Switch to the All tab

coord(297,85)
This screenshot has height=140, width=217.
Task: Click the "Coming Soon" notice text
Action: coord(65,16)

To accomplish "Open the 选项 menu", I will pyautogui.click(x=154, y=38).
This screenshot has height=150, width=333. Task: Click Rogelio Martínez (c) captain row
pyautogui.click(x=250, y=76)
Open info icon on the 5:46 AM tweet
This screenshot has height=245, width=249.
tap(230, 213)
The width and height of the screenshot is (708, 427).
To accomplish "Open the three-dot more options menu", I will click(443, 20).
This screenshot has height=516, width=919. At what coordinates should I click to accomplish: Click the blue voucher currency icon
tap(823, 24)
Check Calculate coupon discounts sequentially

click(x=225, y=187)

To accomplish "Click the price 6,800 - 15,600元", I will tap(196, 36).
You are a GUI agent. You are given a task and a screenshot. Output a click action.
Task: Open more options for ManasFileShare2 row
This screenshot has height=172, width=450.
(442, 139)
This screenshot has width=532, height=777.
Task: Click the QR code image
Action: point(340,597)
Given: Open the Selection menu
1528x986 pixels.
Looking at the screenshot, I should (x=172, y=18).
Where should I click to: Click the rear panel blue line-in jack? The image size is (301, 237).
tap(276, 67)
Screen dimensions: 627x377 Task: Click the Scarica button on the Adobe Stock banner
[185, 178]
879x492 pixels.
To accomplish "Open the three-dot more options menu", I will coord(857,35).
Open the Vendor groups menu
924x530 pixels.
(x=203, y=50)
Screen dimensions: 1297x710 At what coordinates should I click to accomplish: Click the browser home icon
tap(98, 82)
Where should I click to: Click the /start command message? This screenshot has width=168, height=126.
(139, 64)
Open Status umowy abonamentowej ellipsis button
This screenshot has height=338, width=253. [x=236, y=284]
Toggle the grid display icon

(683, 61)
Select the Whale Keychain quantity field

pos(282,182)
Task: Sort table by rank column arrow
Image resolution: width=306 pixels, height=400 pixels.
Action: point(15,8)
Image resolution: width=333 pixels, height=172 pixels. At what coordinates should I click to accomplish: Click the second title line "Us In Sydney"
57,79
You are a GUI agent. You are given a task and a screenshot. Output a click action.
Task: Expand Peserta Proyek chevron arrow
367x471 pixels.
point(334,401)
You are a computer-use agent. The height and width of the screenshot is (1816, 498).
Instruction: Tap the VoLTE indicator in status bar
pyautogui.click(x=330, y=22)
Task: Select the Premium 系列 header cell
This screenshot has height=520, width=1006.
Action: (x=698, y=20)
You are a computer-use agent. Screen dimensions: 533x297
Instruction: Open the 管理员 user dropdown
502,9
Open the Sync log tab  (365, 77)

┄┄┄┄┄┄

» **Stated goal**: Render all of the data above as a Markdown table with two columns, Row and Line. Give each non-blank line its own numbered row and leave out the blank lines.

» **Solution to this task**:
| Row | Line |
|---|---|
| 1 | Switch to the All tab |
| 2 | coord(297,85) |
| 3 | This screenshot has height=140, width=217. |
| 4 | Task: Click the "Coming Soon" notice text |
| 5 | Action: coord(65,16) |
| 6 | To accomplish "Open the 选项 menu", I will pyautogui.click(x=154, y=38). |
| 7 | This screenshot has height=150, width=333. Task: Click Rogelio Martínez (c) captain row |
| 8 | pyautogui.click(x=250, y=76) |
| 9 | Open info icon on the 5:46 AM tweet |
| 10 | This screenshot has height=245, width=249. |
| 11 | tap(230, 213) |
| 12 | The width and height of the screenshot is (708, 427). |
| 13 | To accomplish "Open the three-dot more options menu", I will click(443, 20). |
| 14 | This screenshot has height=516, width=919. At what coordinates should I click to accomplish: Click the blue voucher currency icon |
| 15 | tap(823, 24) |
| 16 | Check Calculate coupon discounts sequentially |
| 17 | click(x=225, y=187) |
| 18 | To accomplish "Click the price 6,800 - 15,600元", I will tap(196, 36). |
| 19 | You are a GUI agent. You are given a task and a screenshot. Output a click action. |
| 20 | Task: Open more options for ManasFileShare2 row |
| 21 | This screenshot has height=172, width=450. |
| 22 | (442, 139) |
| 23 | This screenshot has width=532, height=777. |
| 24 | Task: Click the QR code image |
| 25 | Action: point(340,597) |
| 26 | Given: Open the Selection menu |
| 27 | 1528x986 pixels. |
| 28 | Looking at the screenshot, I should (x=172, y=18). |
| 29 | Where should I click to: Click the rear panel blue line-in jack? The image size is (301, 237). |
| 30 | tap(276, 67) |
| 31 | Screen dimensions: 627x377 Task: Click the Scarica button on the Adobe Stock banner |
| 32 | [185, 178] |
| 33 | 879x492 pixels. |
| 34 | To accomplish "Open the three-dot more options menu", I will coord(857,35). |
| 35 | Open the Vendor groups menu |
| 36 | 924x530 pixels. |
| 37 | (x=203, y=50) |
| 38 | Screen dimensions: 1297x710 At what coordinates should I click to accomplish: Click the browser home icon |
| 39 | tap(98, 82) |
| 40 | Where should I click to: Click the /start command message? This screenshot has width=168, height=126. |
| 41 | (139, 64) |
| 42 | Open Status umowy abonamentowej ellipsis button |
| 43 | This screenshot has height=338, width=253. [x=236, y=284] |
| 44 | Toggle the grid display icon |
| 45 | (683, 61) |
| 46 | Select the Whale Keychain quantity field |
| 47 | pos(282,182) |
| 48 | Task: Sort table by rank column arrow |
| 49 | Image resolution: width=306 pixels, height=400 pixels. |
| 50 | Action: point(15,8) |
| 51 | Image resolution: width=333 pixels, height=172 pixels. At what coordinates should I click to accomplish: Click the second title line "Us In Sydney" |
| 52 | 57,79 |
| 53 | You are a GUI agent. You are given a task and a screenshot. Output a click action. |
| 54 | Task: Expand Peserta Proyek chevron arrow |
| 55 | 367x471 pixels. |
| 56 | point(334,401) |
| 57 | You are a computer-use agent. The height and width of the screenshot is (1816, 498). |
| 58 | Instruction: Tap the VoLTE indicator in status bar |
| 59 | pyautogui.click(x=330, y=22) |
| 60 | Task: Select the Premium 系列 header cell |
| 61 | This screenshot has height=520, width=1006. |
| 62 | Action: (x=698, y=20) |
| 63 | You are a computer-use agent. Screen dimensions: 533x297 |
| 64 | Instruction: Open the 管理员 user dropdown |
| 65 | 502,9 |
| 66 | Open the Sync log tab  (365, 77) |